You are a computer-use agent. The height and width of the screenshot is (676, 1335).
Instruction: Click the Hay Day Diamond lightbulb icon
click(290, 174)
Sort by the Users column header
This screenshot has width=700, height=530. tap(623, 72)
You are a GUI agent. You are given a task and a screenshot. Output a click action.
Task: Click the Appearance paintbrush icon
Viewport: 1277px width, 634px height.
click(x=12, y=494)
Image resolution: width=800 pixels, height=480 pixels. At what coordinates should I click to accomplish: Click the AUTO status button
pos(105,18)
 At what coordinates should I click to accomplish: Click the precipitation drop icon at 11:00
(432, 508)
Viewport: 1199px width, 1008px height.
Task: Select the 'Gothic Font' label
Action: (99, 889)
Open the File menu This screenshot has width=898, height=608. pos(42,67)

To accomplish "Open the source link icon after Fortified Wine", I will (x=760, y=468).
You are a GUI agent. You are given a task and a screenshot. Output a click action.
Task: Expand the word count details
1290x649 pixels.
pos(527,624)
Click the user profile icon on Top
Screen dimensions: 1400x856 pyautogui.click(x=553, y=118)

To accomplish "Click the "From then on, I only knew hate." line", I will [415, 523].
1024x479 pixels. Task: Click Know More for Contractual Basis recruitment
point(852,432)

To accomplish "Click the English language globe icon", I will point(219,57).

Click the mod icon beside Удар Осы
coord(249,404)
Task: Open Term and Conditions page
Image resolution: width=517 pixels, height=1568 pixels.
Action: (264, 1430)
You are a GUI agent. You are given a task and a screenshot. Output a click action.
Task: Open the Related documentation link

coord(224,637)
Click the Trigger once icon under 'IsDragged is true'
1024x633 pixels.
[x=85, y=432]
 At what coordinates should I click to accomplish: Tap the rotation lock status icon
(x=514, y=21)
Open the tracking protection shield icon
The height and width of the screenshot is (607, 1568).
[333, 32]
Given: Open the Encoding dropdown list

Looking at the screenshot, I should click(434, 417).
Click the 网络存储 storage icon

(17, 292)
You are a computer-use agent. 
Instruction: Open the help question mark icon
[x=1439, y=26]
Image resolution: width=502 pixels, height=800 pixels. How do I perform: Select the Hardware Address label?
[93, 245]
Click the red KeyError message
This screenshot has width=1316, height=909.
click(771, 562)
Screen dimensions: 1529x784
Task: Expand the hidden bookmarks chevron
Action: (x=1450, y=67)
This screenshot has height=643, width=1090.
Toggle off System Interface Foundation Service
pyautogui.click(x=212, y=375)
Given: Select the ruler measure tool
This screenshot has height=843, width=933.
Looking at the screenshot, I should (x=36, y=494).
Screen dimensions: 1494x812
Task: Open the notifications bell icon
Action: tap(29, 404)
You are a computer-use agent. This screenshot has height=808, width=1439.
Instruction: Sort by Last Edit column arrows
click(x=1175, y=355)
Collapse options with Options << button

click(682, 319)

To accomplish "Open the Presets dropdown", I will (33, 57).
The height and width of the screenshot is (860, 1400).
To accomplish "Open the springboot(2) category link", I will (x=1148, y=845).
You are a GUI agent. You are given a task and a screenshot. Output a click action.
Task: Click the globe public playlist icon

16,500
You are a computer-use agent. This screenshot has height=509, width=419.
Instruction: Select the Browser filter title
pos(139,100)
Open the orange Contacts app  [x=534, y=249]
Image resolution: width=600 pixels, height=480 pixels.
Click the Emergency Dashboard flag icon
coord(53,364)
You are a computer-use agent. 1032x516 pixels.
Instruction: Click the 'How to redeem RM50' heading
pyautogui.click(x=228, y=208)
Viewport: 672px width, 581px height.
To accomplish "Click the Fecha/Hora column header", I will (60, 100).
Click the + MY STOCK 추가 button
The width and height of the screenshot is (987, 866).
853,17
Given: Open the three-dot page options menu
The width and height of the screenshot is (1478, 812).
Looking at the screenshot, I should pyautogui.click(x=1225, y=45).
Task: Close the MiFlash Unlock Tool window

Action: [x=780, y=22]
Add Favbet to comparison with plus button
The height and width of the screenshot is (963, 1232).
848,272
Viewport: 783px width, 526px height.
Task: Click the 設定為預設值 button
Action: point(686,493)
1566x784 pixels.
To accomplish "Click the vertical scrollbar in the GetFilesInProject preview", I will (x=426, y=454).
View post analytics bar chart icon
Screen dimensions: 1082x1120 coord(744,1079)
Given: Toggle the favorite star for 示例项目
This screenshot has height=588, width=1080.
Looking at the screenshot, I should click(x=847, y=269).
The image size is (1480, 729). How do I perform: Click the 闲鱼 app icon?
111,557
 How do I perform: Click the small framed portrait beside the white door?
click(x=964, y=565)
---+---
> _Task directions_
Transcribe the records word for word, from the line that contains "You are a computer-use agent. 1032x516" through the end of the records, with both ends included.

> _Output below_
You are a computer-use agent. 1032x516 pixels.
Instruction: Click the 'How to redeem RM50' heading
pyautogui.click(x=228, y=208)
Viewport: 672px width, 581px height.
To accomplish "Click the Fecha/Hora column header", I will (60, 100).
Click the + MY STOCK 추가 button
The width and height of the screenshot is (987, 866).
853,17
Given: Open the three-dot page options menu
The width and height of the screenshot is (1478, 812).
Looking at the screenshot, I should pyautogui.click(x=1225, y=45).
Task: Close the MiFlash Unlock Tool window

Action: [x=780, y=22]
Add Favbet to comparison with plus button
The height and width of the screenshot is (963, 1232).
848,272
Viewport: 783px width, 526px height.
Task: Click the 設定為預設值 button
Action: point(686,493)
1566x784 pixels.
To accomplish "Click the vertical scrollbar in the GetFilesInProject preview", I will (x=426, y=454).
View post analytics bar chart icon
Screen dimensions: 1082x1120 coord(744,1079)
Given: Toggle the favorite star for 示例项目
This screenshot has height=588, width=1080.
Looking at the screenshot, I should click(x=847, y=269).
The image size is (1480, 729). How do I perform: Click the 闲鱼 app icon?
111,557
 How do I perform: Click the small framed portrait beside the white door?
click(x=964, y=565)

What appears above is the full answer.